__ACTION ITEM__:
Continue the notebook text on scheduling surgery cases to minimize total patient flow time, picking up right after its last line.

__SELECTED TEXT__:

Of course, most linear program solvers don't take random variables as input; they only solve deterministic linear programs. To deal with this, we consider leting the objective be: $$$$\begin{split} &\underset{x}{\text{min }}\frac{1}{L}\sum_{i=1}^{L}F(x,P_i) \\ & Ax \le b \\ & x \ge 0 \end{split}$$$$ This implies that we give the linear program $L$ realizations of the processing times vector ($P$) and minimize over the average of the objective evaluated at each realization.

## $\mathcal{Q}2.$ Maximizing Patient Happiness

Let's return to scheduling surgery cases. In some hospitals around the world, the accepted version of scheduling is to tell all patients to show up at the beginning of the day and wait until the hospital can perform their operation. Assume the hospital you are working with has decided to try to increase patient happiness, but is unwilling to change this method of scheduling. Thus, they want to minimize the total waiting time of the patients. We will model this by trying to minimize the maximum $\textit{flow time}$. Intuitively, this means that if there are $n$ cases scheduled to be performed on a day, the flowtime of the first case is the processing time of its surgery, and then it exits the system, whereas the $i$th case is in the system for all preceding cases, so has a flowtime of the sum of all of these cases with its own: $F_i = p_1 + p_2 + ... + p_i$. The hospital has found that its surgeons and patients are happiest when the flow time is the smallest. Thus, the objective we would like to look at is $\underset{x}{\text{min }}{\sum_{i=1}^{n}F_i}$ where $F_i$ is the flow time of the $i$th case and $x_i$ is the starting time of the $i$th case. Note that here, the sequence of cases is variable, that is if the sequence $N={1,2,...,n}$ of cases are to be scheduled, the order of the cases will be some permutation $\pi(N)$. Now that we have the preliminaries, we will write a function to minimize the total flowtime of the system. We will assume that each case duration has an exponential distribution with some passed in parameters.

### a. Write a function to generate the samples of case durations.

In [4]:
def generate_samples(n, K, parameters):
"""
Generate K samples of n exponential random variables with the given parameters
Inputs: n- the number of cases to be scheduled
K- the number of samples to be taken
parameters- a list of length n
Outputs
"""
assert len(parameters) == n
ret = np.empty( (n,K) , 'object')
for i in xrange(n):
ret[i] = np.random.exponential(parameters[i], K)

__THE DATA__:
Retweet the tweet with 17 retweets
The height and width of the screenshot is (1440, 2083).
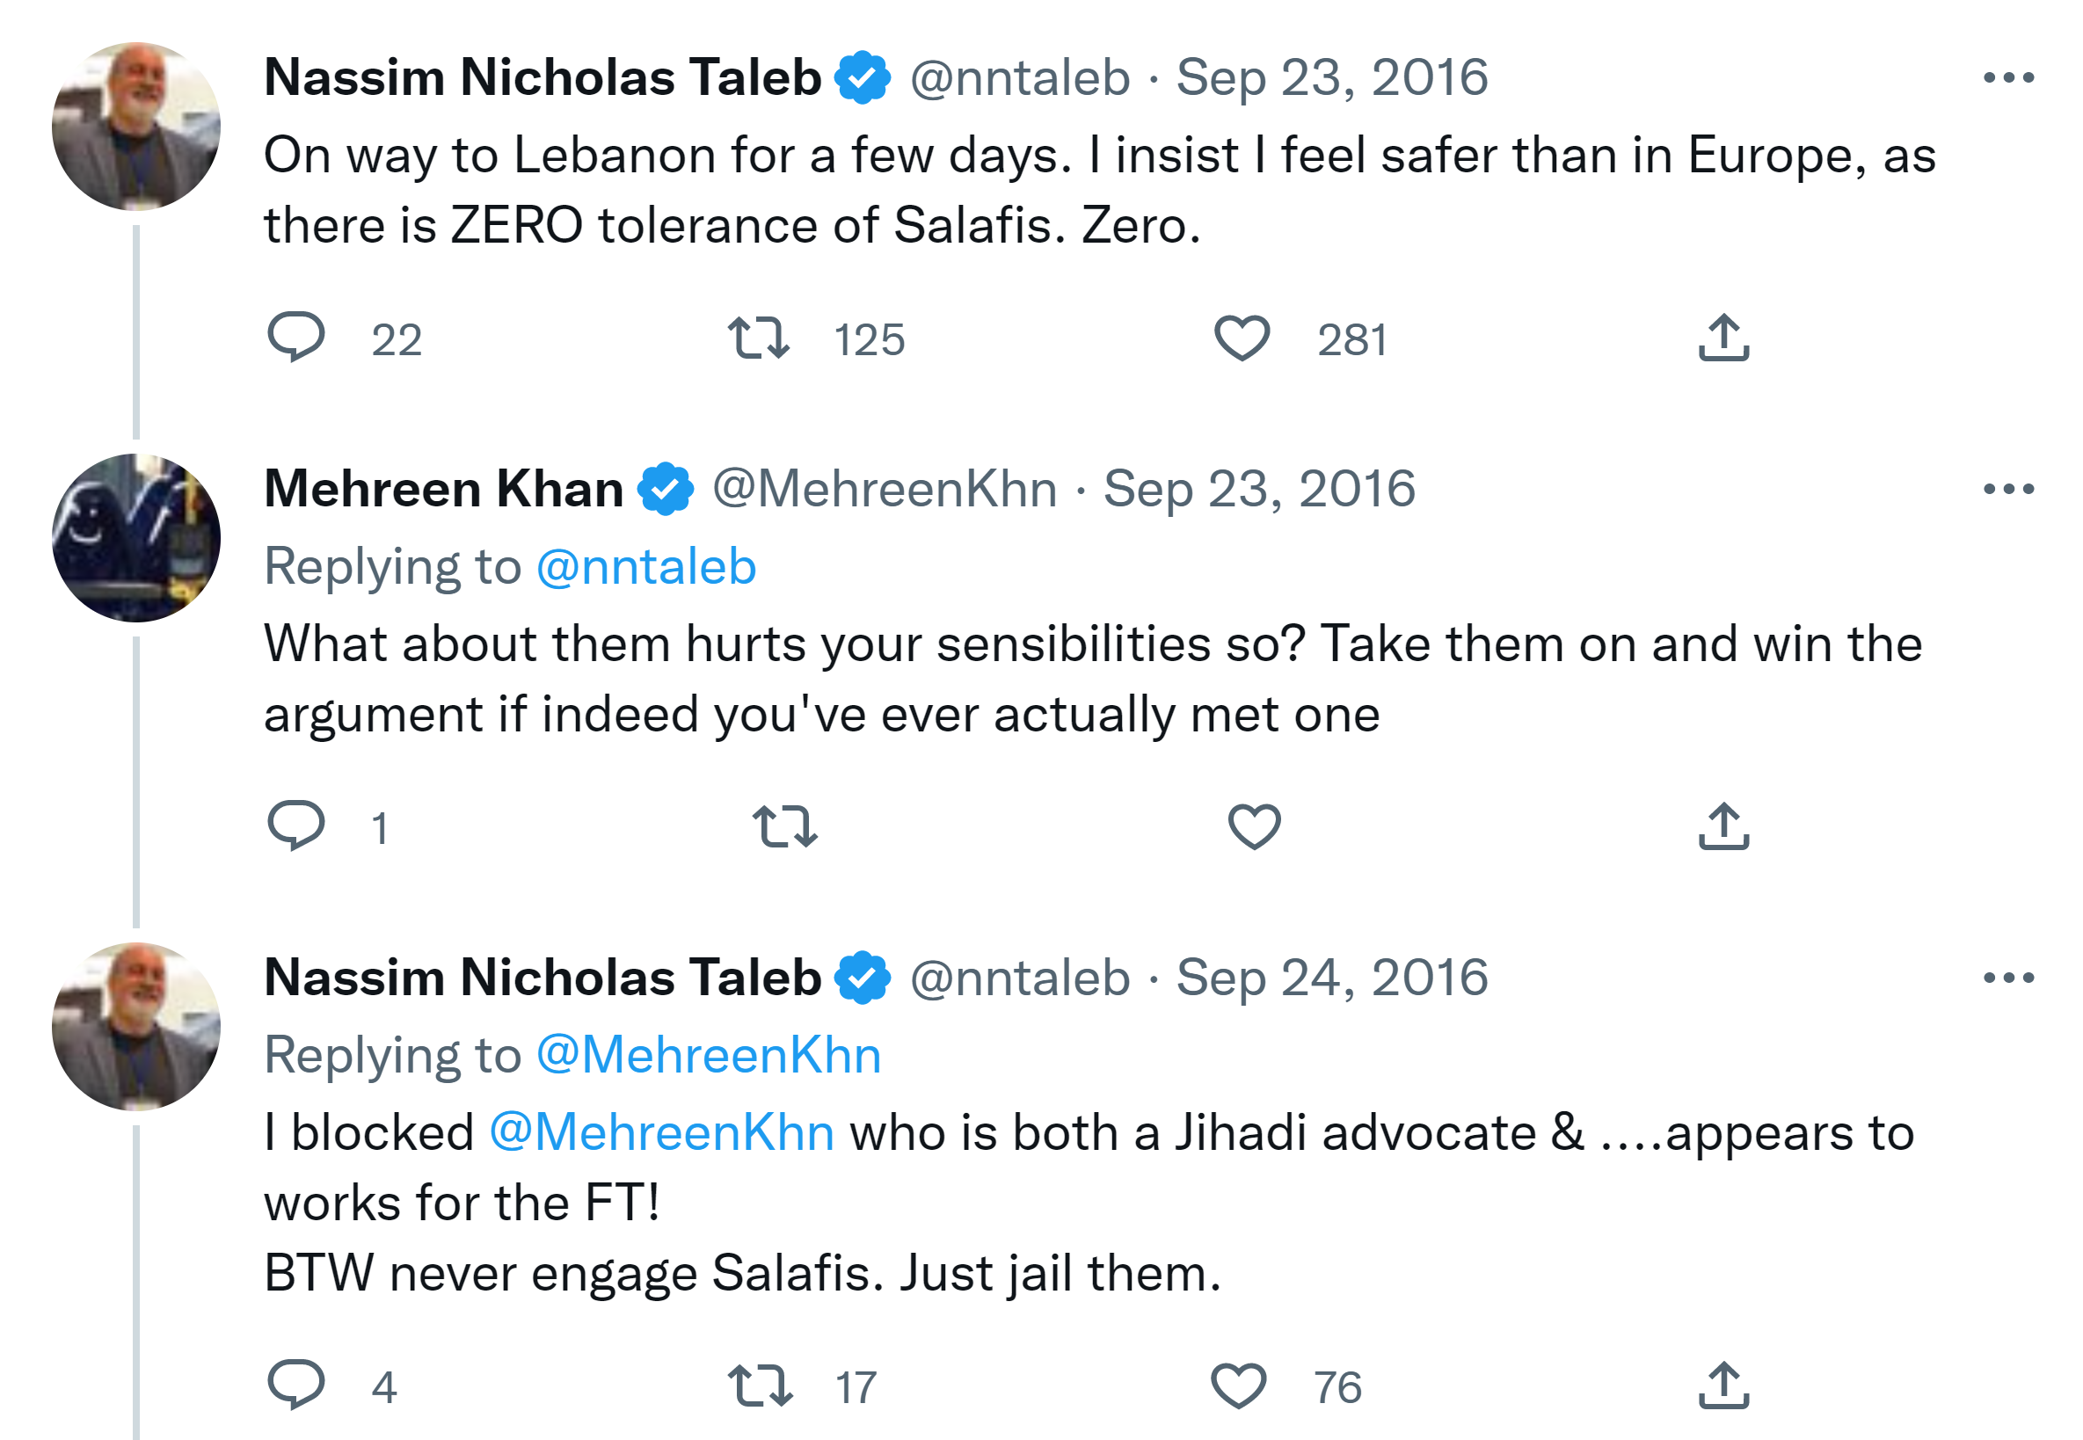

__RESULT BELOW__:
return ret


### b. Formulate a stochastic LP for this problem

Let's outline the variables:

• $x_{ij}$ is the indicator variable that case $i$ is scheduled in slot $j$
• $D_{li}$ is the duration of case $i$ in sample $l$

The objective: $$\frac{1}{L}\sum_{l=1}^{L}\biggl(\sum_{k=0}^{n}\sum_{j=0}^{k}\sum_{i=0}^{n}x_{ij}D_{li}\biggr)$$ This is an intimidating sum with a simple explanation. The outside sum is over all samples; we average over everything in parentheses. Inside the parentheses we sum over all cases happening in a day with a temporary variable $k$. Then, we sum over all cases that have occurred up to slot $k$ by summing from $j=0 \rightarrow k$. Finally, within this sum, we add the appropriate duration. Note that $\sum_{i=0}^{n}x_{ij}D_{li} = P_{lj}$ where $P_{lj}$ can be considered the processing time of case $j$ in sample $i$.

The constraints:

• $\sum_{i=0}^{n}x_{ij} = 1$ There can only be one case scheduled in each slot and each case must be scheduled
• $\sum_{j=0}^{n}x_{ij} = 1$ Only one case of each type can be scheduled

In this formulation, the $x_{ij}$ are the decision variables, and the $D_{li}$ are known.

### c. Write a function to solve the above problem.

In [5]:
def stochastic_flowtime(samples):
"""
Put stuff here
"""
(n, L) = samples.shape

prob = LpProblem("schedule",LpMinimize) ###Create the linear program

### Variable Creation ###
D = samples
x = np.empty( (n,n) ,'object') #indicator
for i,j in itertools.product(xrange(n), xrange(n)):
x[i, j] = LpVariable("x {0} {1}".format(i, j), cat='Binary')

### Objective Formulation ###
obj = []
for l in xrange(L):
inner_obj = []
for k in xrange(n):
for j in xrange(k):
for i in xrange(n):
inner_obj.append(x[i,j] * D[i,l])
obj.append(lpSum(inner_obj))
prob += lpSum(obj) * 1.0/L

### Constraint Formulation ###
for j in xrange(n):
prob += lpSum(x[:,j]) == 1

for i in xrange(n):
prob += lpSum(x[i,:]) == 1

### Solve the lp ###
prob.solve()

### Extract ###
schedule = []
for j in xrange(n):
for i in xrange(n):
if not value(x[i,j]) == 0:
print x[i,j], value(x[i,j])
schedule.append(i)

print "\n"
for j in xrange(n):
print "The case in slot {0} is case {1}".format(j,schedule[j])
print "The average duration for this case is: {} \n"\
.format(np.sum(samples[schedule[j],:])/L)
return schedule

In [6]:
### Example ###
case_parameters = [10,1,9]
samples = generate_samples(3, 100, case_parameters)
stochastic_flowtime(samples)

x_1_0 1.0
x_2_1 1.0
x_0_2 1.0

The case in slot 0 is case 1
The average duration for this case is: 1.08941861881

The case in slot 1 is case 2
The average duration for this case is: 8.85515719155

The case in slot 2 is case 0
The average duration for this case is: 9.80458312884


Out[6]:
[1, 2, 0]

Notice that the order of cases is in increasing order of their expectations. It turns out that for this specific example, we can show that ordering by expectation is optimal! Unfortunately, in many scheduling problems this is not true, and simple heuristics such as that turn out to give poor results.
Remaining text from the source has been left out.